The capitalist fear of workers making too much money is now coupled with the Fed’s understanding that bonds are collateral, in such massive amounts that they simply cannot tolerate large jumps in long interest rates.
By hitting the short rates hard, the Fed will give confidence to those in the bond market that long bonds are still worth buying. If there is an inversion, oh well.
This is what came from the Fed itself, even though it is not reaching its 2% inflation target:
In gauging the appropriate path for monetary policy over the next few years, the FOMC will continue to strike a balance between avoiding an overheated economy and bringing PCE price inflation to 2 percent on a sustained basis.

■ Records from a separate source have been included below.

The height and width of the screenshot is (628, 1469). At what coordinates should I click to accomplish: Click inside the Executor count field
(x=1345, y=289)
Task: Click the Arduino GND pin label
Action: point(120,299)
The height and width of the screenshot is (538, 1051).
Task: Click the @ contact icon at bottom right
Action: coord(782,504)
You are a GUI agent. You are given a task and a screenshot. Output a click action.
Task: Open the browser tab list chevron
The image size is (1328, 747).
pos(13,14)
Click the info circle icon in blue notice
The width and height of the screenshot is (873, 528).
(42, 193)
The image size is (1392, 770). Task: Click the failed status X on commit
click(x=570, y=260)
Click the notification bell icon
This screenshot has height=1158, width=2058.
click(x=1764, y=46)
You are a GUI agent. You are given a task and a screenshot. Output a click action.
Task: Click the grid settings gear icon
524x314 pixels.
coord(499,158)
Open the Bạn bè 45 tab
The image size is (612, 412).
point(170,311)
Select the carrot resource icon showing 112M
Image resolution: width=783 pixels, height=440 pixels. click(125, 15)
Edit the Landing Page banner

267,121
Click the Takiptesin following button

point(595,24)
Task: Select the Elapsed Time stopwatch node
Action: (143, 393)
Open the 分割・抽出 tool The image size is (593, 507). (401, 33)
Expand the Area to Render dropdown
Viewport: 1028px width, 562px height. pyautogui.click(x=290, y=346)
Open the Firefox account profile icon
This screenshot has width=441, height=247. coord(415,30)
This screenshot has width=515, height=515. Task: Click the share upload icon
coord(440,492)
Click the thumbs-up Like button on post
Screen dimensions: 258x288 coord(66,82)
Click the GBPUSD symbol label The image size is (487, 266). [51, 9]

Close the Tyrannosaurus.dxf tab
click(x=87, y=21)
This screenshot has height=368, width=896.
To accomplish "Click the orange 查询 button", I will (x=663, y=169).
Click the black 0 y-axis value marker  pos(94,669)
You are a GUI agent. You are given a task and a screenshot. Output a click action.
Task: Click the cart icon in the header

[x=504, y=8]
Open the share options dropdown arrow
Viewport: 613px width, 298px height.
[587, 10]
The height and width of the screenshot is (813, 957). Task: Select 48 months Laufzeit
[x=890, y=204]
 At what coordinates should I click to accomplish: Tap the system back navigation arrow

It is pretty clear that 2 percent is a ceiling, not a target. Overheating is new language for the Fed. Stock market investors most likely should take those words seriously. The Fed is heating up to the threat of overheating.
As Tim Duy says, the Fed, through Lael Brainard, views headwinds to a heated economy as now becoming tailwinds.
Professor Duy warns of an increase from three hikes to more hikes and responded to Brainard’s words this way:
Yeah, that’s not a coincidence. That’s kind of hitting us over the heads to prepare ourselves for changes in the forecasts and the statement with the next FOMC meeting. First thought is that we will see the “overheating” language appear in the statement, which is to be interpreted as a warning that while they intended to maintain gradual rate hikes, it is more likely that incoming data will trigger an increase rather than decrease the pace of hikes.
Duy says fundamental changes are coming. Hikes will be fast or blunt body blows. Or both. Duy is saying the gradualism is over.